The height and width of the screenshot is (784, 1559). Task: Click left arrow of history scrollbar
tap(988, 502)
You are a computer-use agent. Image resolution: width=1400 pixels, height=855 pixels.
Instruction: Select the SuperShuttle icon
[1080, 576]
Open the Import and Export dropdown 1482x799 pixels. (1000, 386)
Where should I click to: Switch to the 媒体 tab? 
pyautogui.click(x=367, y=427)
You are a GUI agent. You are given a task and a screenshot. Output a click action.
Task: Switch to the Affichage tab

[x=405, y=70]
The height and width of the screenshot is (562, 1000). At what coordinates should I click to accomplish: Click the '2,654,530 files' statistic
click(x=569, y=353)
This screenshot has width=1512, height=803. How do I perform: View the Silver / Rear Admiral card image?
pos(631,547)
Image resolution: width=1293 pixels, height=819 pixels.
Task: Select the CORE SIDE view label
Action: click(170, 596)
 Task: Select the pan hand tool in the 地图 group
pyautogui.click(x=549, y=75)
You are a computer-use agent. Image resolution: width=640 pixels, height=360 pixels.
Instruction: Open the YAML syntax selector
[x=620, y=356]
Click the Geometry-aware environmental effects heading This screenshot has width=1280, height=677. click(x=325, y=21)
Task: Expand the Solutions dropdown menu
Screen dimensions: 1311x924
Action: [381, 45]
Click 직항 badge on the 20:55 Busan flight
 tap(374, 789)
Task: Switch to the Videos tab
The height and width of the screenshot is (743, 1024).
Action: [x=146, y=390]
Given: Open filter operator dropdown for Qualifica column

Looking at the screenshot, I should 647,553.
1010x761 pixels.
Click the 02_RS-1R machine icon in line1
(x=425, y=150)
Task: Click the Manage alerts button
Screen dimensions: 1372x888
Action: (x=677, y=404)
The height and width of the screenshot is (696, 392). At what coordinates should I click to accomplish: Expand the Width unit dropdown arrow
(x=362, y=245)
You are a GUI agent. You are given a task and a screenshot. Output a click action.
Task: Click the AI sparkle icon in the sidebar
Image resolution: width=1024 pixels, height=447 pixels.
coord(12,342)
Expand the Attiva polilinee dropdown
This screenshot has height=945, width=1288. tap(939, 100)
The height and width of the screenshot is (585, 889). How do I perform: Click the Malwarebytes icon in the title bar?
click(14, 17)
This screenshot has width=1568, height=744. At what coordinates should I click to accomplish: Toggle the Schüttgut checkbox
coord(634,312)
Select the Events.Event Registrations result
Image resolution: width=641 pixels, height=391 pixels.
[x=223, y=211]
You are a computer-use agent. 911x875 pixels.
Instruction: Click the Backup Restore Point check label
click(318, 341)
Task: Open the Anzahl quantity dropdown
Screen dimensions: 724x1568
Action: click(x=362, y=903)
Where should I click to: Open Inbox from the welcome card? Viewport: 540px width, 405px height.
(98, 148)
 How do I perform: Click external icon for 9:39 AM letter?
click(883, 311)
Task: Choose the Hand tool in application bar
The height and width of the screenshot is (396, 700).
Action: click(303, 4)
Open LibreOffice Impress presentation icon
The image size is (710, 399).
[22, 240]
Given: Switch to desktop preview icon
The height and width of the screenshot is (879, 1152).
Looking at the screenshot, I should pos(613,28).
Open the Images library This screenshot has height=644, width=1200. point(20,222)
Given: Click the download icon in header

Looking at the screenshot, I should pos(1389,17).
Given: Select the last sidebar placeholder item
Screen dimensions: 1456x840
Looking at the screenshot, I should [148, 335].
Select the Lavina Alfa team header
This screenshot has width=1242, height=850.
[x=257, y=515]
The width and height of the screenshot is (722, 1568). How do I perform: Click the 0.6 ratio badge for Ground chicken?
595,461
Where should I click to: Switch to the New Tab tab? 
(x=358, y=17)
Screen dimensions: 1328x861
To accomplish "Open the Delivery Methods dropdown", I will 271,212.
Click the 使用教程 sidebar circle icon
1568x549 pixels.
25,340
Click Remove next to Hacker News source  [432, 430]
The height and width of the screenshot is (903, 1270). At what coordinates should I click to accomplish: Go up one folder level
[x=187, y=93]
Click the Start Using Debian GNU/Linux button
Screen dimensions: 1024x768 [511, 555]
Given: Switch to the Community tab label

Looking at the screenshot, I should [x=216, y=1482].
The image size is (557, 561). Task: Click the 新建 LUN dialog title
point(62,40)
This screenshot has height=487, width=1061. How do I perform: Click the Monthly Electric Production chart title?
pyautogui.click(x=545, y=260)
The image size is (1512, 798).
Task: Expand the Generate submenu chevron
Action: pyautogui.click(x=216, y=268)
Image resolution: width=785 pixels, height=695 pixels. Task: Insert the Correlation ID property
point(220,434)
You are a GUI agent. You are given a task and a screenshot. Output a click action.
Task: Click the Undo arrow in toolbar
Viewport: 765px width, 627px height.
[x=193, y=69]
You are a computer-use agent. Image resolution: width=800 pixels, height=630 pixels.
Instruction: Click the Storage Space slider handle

····················

EXERCISE >>
Only a number is needed: how many lines of the material above contain "sidebar"?

WRITTEN RESPONSE >>
3